Die braucht er zurzeit wohl besonders, denn das, was in seinem Heimatland passiert, belastet ihn sehr. „500 Menschen sind gestorben, 20 000 sitzen im Gefängnis“, macht der junge Mann deutlich, welche Folgen die Proteste nach dem gewaltsamen Tod der jungen Iranerin Mahsa Amini dort für seine Landsleute haben. Die Lage habe sich enorm zugespitzt, seitdem die Menschen gegen das herrschende Regime auf die Straße gehen. Doch auch schon davor sei es schwierig gewesen. „Als Frau kannst du im Iran nicht ohne Mann leben“, erklärt er.

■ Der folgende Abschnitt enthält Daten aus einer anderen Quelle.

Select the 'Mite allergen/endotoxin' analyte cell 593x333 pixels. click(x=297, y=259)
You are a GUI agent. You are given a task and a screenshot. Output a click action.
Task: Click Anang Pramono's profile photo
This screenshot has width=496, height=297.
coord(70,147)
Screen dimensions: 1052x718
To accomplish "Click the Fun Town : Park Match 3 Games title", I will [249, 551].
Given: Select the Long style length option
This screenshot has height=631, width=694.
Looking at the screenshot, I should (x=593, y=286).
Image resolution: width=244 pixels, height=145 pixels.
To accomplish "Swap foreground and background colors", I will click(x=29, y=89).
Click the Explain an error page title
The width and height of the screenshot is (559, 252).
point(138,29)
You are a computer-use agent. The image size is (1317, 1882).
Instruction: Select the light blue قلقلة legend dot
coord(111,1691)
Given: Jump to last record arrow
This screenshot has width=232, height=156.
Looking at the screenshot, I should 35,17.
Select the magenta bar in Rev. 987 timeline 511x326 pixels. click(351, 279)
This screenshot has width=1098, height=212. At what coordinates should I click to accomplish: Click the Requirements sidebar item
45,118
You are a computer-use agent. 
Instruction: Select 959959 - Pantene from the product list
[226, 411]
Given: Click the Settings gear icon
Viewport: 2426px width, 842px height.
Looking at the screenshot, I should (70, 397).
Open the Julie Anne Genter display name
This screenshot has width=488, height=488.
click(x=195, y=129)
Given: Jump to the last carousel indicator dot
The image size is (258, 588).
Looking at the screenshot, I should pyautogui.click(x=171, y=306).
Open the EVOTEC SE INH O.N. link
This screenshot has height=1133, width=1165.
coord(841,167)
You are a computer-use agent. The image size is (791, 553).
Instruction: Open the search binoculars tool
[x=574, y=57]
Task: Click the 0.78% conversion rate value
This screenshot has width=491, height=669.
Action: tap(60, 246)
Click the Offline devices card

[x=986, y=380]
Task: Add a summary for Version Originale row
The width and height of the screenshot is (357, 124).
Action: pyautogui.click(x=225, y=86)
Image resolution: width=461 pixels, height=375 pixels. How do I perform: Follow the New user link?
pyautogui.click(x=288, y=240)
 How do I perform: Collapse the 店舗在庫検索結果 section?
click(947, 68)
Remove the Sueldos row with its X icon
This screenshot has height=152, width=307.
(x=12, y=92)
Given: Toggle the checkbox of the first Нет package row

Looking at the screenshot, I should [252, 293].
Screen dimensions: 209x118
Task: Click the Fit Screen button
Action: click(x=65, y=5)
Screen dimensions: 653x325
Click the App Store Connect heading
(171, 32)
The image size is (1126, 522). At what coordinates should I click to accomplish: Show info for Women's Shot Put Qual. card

Seine Eltern haben sich nach seiner Flucht getrennt. Er ist froh, dass zumindest sein 17-jähriger Bruder bei der Mutter ist. „Sie darf noch nicht mal als Touristin das Land verlassen, weil sie dazu die Erlaubnis meines Vaters haben muss. Und der hat nein gesagt.“ Bis zum Beginn der Massendemonstrationen hat Soheil Javdan täglich mit ihr telefoniert. Das sei nun nicht mehr möglich, das Regime habe die Kommunikationsmöglichkeiten eingeschränkt. „Sie will mir vieles erzählen, hat aber Angst“, schildert der 29-Jährige. Messanger-Dienste wie Whatsapp würden streng überwacht.
Die Bilder von den Protesten, die brutal niedergeschlagen werden, die Meldungen von Hinrichtungen und Festnahmen, erfüllen ihn mit großer Sorge. „Jetzt kann die Welt es sehen, wie es ist. Dass man im Iran wegen einer Demonstration die Todesstrafe bekommen kann“, bemerkt er. Die deutschen Behördenmitarbeiter hätten zuvor oftmals daran gezweifelt, dass ihm nach dem Religionswechsel die Todesstrafe gedroht habe. „Jetzt glauben sie es.“
Soheil Javdani hat sein Schicksal in die Hand genommen, Deutschland ist inzwischen neue Heimat, Bönen ein Zuhause geworden. Er lebt jetzt mit seiner Freundin, ebenfalls aus dem Iran, in einer eigenen Wohnung in Altenbögge. Demnächst will er die deutsche Staatsbürgerschaft annehmen – und weiter mitanfassen, wenn er gebraucht wird.